Like my daughter’s claim, the problem had to do with a difference between the U.S. and the rest of the world. NASA had changed their basic unit of measurement from the English system of measurement, inches and feet to the Metric system, centimeters and meters to be in line with the rest of the world.  The probe’s system being used to slow the probe to orbit Mars was programmed using the Metric system measurements. Unfortunately, one of the vendors providing the actual instructions to the probe sent their instructions in the English system. It was determined that the instructions, taken in as metric measurements, caused the probe to undershoot its targeted orbit and then crash into the surface of Mars.

These are two radically different situations. Yet, they show a common problem affecting all datasets. The data values can be correct, but the format is wrong. In the first case, something as simple as how to display a date value can corrupt an otherwise robust process.  The same is true in the data captured for dates for financial instruments. Both derivatives and fixed income securities make extensive use of dates, from expiration and maturity dates to issuance and coupon dates.  Inserting a wrong date for one of these can result in all types of exposure.  Evaluated pricing, used to calculate bond values, which rarely have any active bids and asks, rely heavily on the dates to complete those evaluations. Fund accountants rely on good dates for accruing coupons. Traders rely on the dates to understand the various yields, e.g., yield to call, yield to maturity, needed to choose which bonds to purchase. 

Wrong units are the bane of derivatives. For example, if you are buying an oil future that is based on 1000 gallons, but it is incorrectly marked as 1000 barrels, the settlement value will be 42 times greater than the actual value. If the calculation of the value of a future is cents per bushel and it is marked as dollars per bushel, the client may receive an erroneous margin call.

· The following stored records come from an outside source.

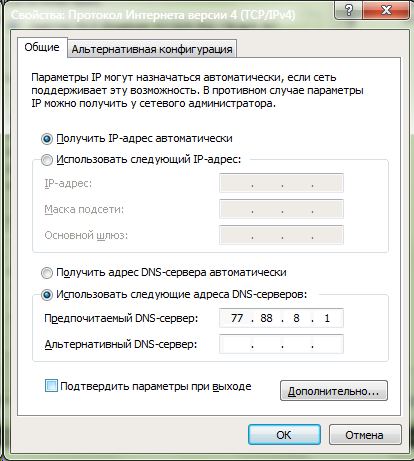414x461 pixels.
Task: Focus the Альтернативный DNS-сервер address field
Action: [x=281, y=344]
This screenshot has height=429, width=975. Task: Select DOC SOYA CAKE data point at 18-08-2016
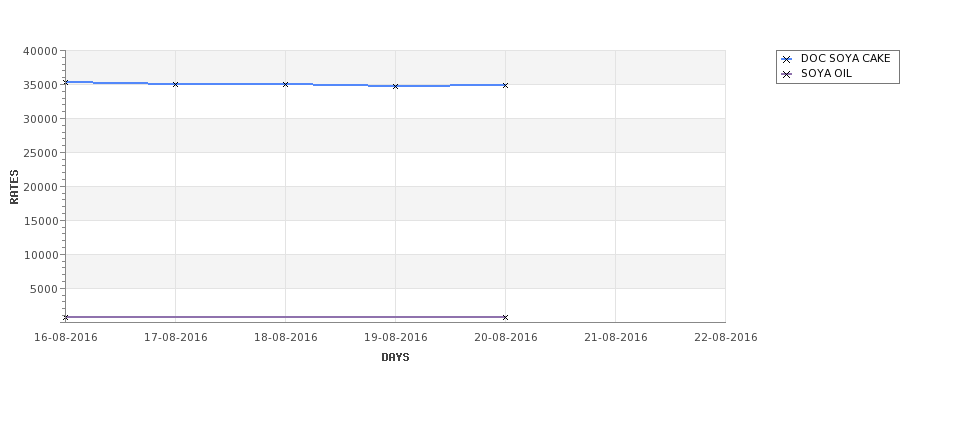point(285,84)
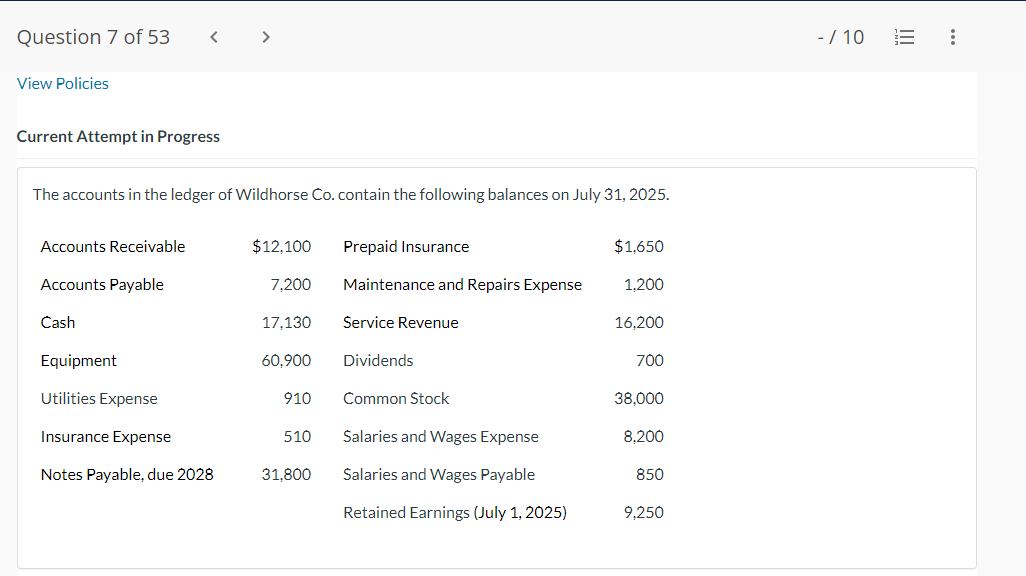Click the right arrow to advance questions
The width and height of the screenshot is (1026, 576).
[266, 36]
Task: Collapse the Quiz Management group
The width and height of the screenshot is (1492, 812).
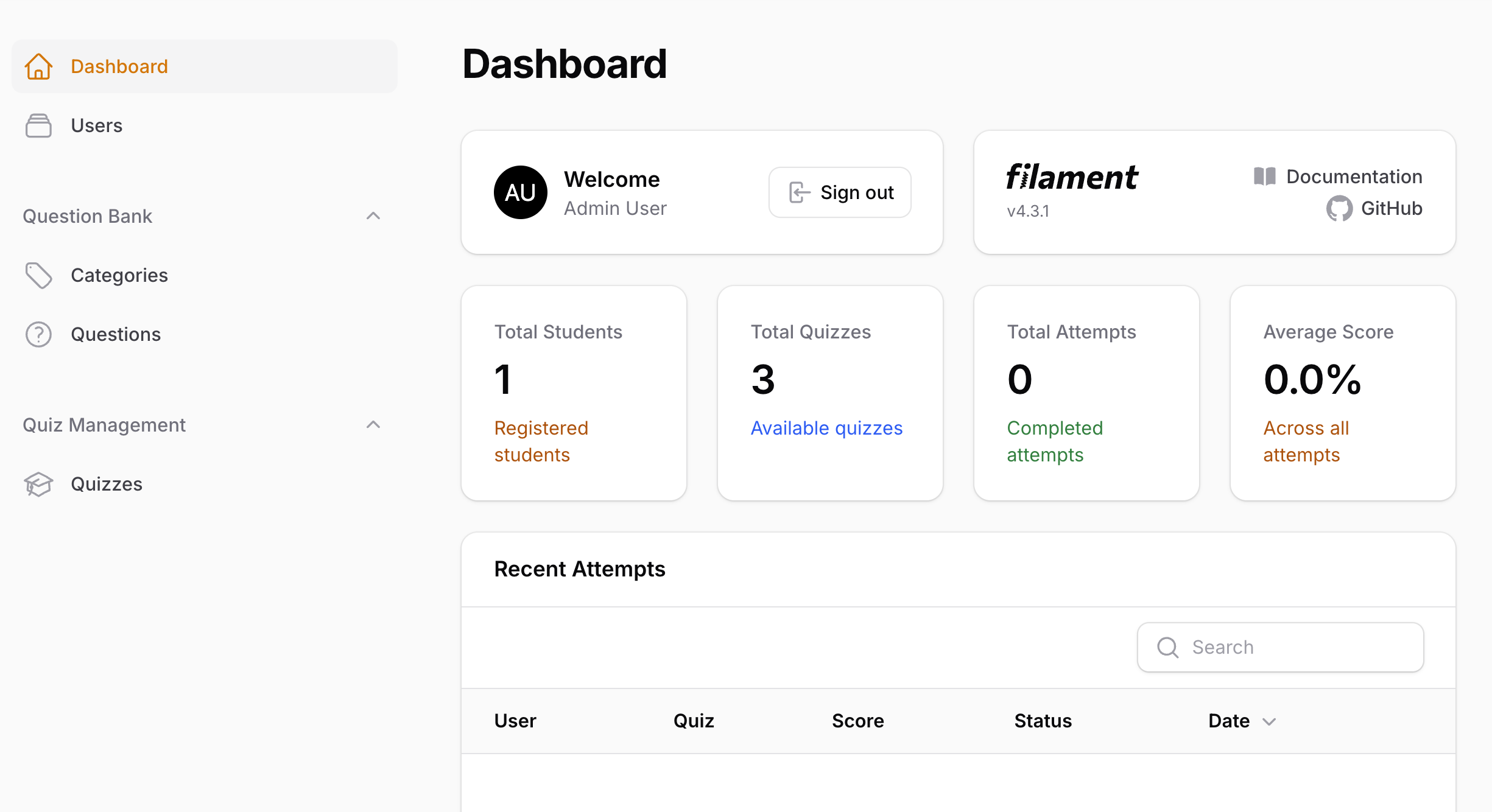Action: coord(373,425)
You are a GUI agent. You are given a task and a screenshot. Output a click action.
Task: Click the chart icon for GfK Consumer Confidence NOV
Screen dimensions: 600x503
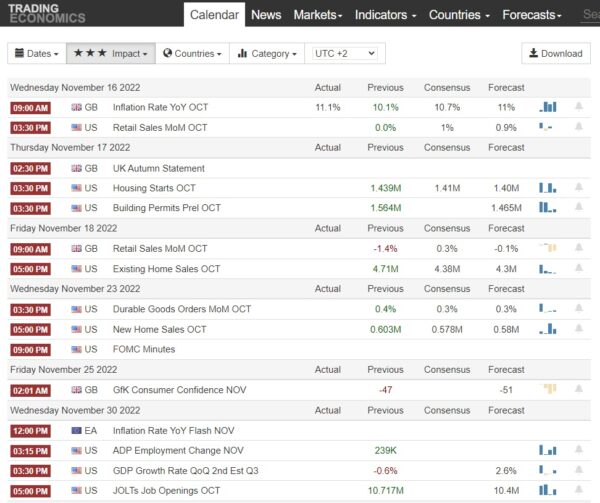click(x=549, y=389)
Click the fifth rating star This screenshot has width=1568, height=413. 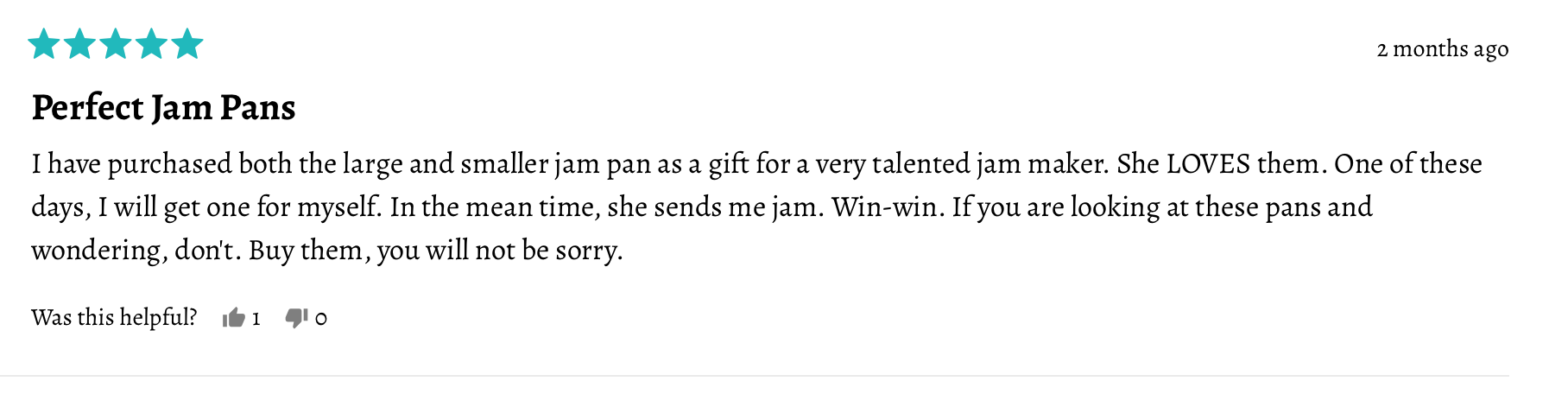pos(187,44)
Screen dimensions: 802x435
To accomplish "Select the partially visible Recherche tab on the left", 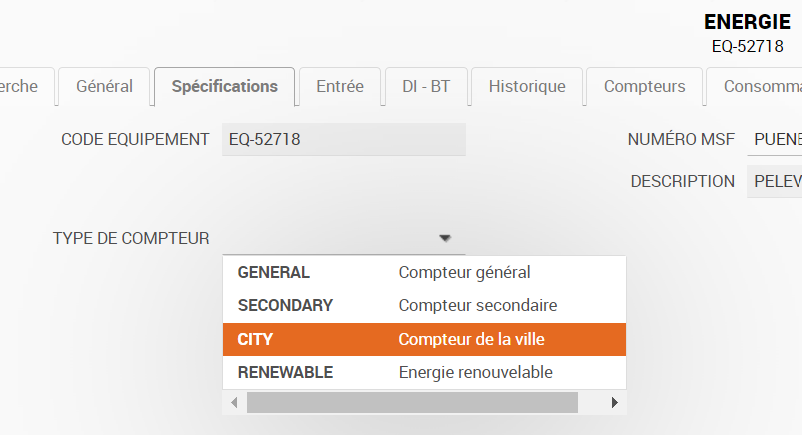I will [x=26, y=86].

Data is more than just values. Values without context are worthless.  As these examples show, getting either format or unit size wrong can result in annoyance on one side of the spectrum, as in the case of my daughter’s dentist, to catastrophic loss on the other, as in the destruction of a multimillion-dollar space probe.  In the financial world, such errors can result in exposure to risk, recalculated NAVs for hedge and mutual funds, and missed trading opportunities.